WikiCite: Wikidata as a structured repository of bibliographic data - Talk at WikidataCon 2017
From Ewan McAndrew
WikiCite: Wikidata as a structured repository of bibliographic data
WikiCite is an ongoing effort to build an extensive bibliographic database in Wikidata to serve all Wikimedia projects. While the idea has been around for over a decade, the technology needed to sustain this effort is maturing, and the immediate goal of the initiative to produce a well-curated, high-quality structured dataset of all sources cited across Wikimedia projects in Wikidata is taking shape.

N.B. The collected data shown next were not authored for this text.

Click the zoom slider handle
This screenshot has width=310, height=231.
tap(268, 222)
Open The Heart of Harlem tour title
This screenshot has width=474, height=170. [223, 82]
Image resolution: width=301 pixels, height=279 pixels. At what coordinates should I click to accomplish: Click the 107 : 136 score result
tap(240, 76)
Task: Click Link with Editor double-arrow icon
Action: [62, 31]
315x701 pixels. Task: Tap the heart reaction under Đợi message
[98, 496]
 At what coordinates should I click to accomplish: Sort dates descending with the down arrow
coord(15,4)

The current WikiCite project originated at Wikimania London and was supported by a first dedicated event in Berlin in the spring of 2016. In May 2017, a second, larger event took place in Vienna, co-located with the Wikimedia Hackathon, to further advance this work. The aim of the second event was to showcase progress made so far, identify technical gaps/needs, strengthen ties with key partners (such as Zotero, the Internet Archive, OCLC, Crossref, ORCID) as well as funders (the Alfred P. Sloan Foundation, the Gordon and Betty Moore Foundation, the Simons Foundation).
Significant progress has been made to date:
- the modeling of a schema to represent scholarly article metadata is nearly completed: WikiCite participants and other Wikidata users have catalogued over 2 million scientific articles on Wikidata and described over 3.3 million citations between scientific articles. These articles have begun to be used as references for Wikidata statements and could be used to improve the handling of references on other Wikimedia projects.
- tools and platforms to allow a rapid integration of references (such as SourceMD or PMIDTool) and to visualize the relations between scholarly knowledge and the rest of Wikidata (such as Scholia) have seen significant growth and adoption.
- multiple corpora have also been created as part of WikiCite, showcasing the value of linking up knowledge to its sources in a machine-readable way. Beyond efforts around the Zika Corpus, collaborations with scientific open data communities, such as the Gene Wiki project, Wikipathways, CIViC, Reactome are continuing.